Carraspeó con nerviosismo y luego cogió una copa de vino, con el pie de reluciente plata.

– Imagino que tendréis curiosidad por saber la tarea que deseo encomendaros, ¿me equivoco?

– Estoy impaciente por escucharos, ciertamente -dije tratando de demostrar seguridad. Pero llevaba meses eludiendo mis responsabilidades, y las ruedas de mis mecanismos de cazar ladrones necesitaban engrasarse.

Eché un vistazo al señor Littleton. El hombre solo tenía ojos para su jarra de cerveza, que se vaciaba por momentos, así que pude estudiarlo con libertad. Tenía la sensación de que lo conocía de algún encuentro anterior, pero no acababa de situarlo, y esto me inquietaba grandemente.

– Me temo que estoy en una situación delicada, señor -empezó a explicar Ufford-. Una situación muy delicada que no puedo resolver sin ayuda, y no una ayuda cualquiera, como enseguida comprenderéis. He dado muchos sermones en mi iglesia… Oh, lo olvidaba, al ser judío quizá no estéis familiarizado con los procedimientos de una iglesia. Veréis, durante nuestras ceremonias, es habitual que el cura dé una larga charla… bueno, no demasiado larga, espero… y en esta charla habla de cuestiones morales o religiosas que considera relevantes para su congregación.

– Señor Ufford, estoy familiarizado con el concepto de sermón.

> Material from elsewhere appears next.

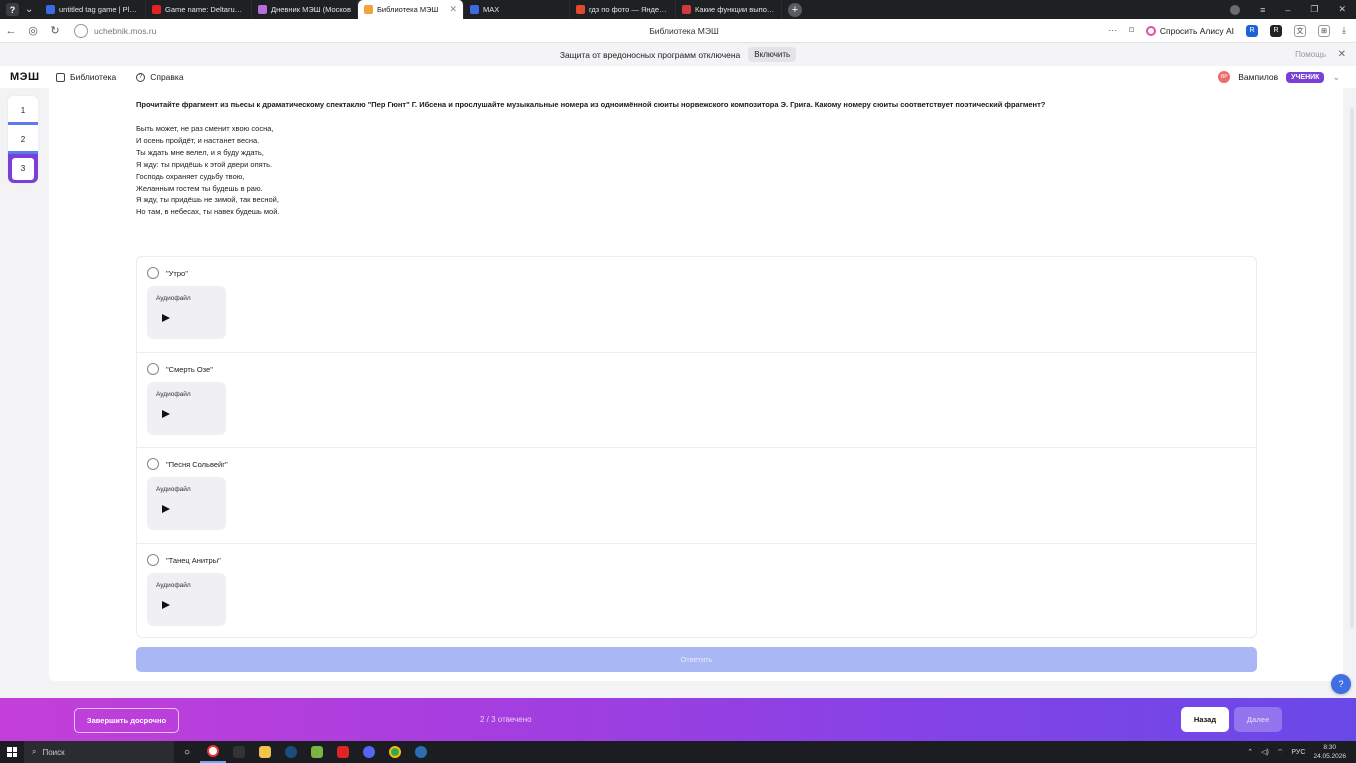  What do you see at coordinates (1258, 720) in the screenshot?
I see `next-button: Далее` at bounding box center [1258, 720].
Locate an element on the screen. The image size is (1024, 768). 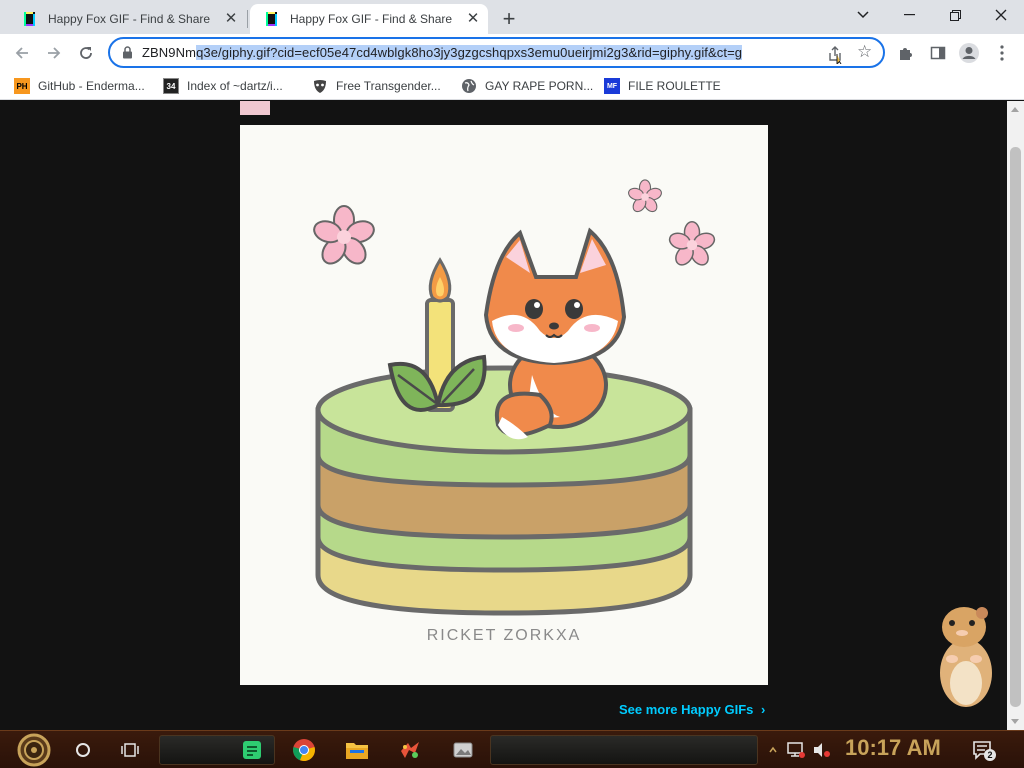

– Por supuesto, por supuesto -dijo él; pareció desilusionarle no poder seguir con su definición-. Sabía que lo estaríais. Bien, como decía, en los últimos meses, me he acostumbrado a dar sermones sobre un tema muy querido por mí, y muy apreciado por mis parroquianos, pues mayoritariamente son trabajadores de la escala más baja entre los hombres que trabajan. Hombres que viven de lo que ganan cada día y a quienes perder la paga de unos pocos días o contraer una enfermedad que exija pagar a un médico podría acarrear la ruina más completa. He hecho mía su causa, señor, y he hablado en su nombre. He hablado, digo, por los derechos de los hombres trabajadores de la ciudad, para que tengan un salario decente y puedan mantener a sus familias. He hablado en contra de la crueldad de quienes los obligan a vivir en una pobreza tan absoluta que el atractivo de ganar dinero rápido cometiendo horribles delitos, el pecado de la prostitución y el olvido que les proporciona la ginebra conspiran para perderlos en cuerpo y alma, sí, en cuerpo y alma. He hablado en contra de estas cosas.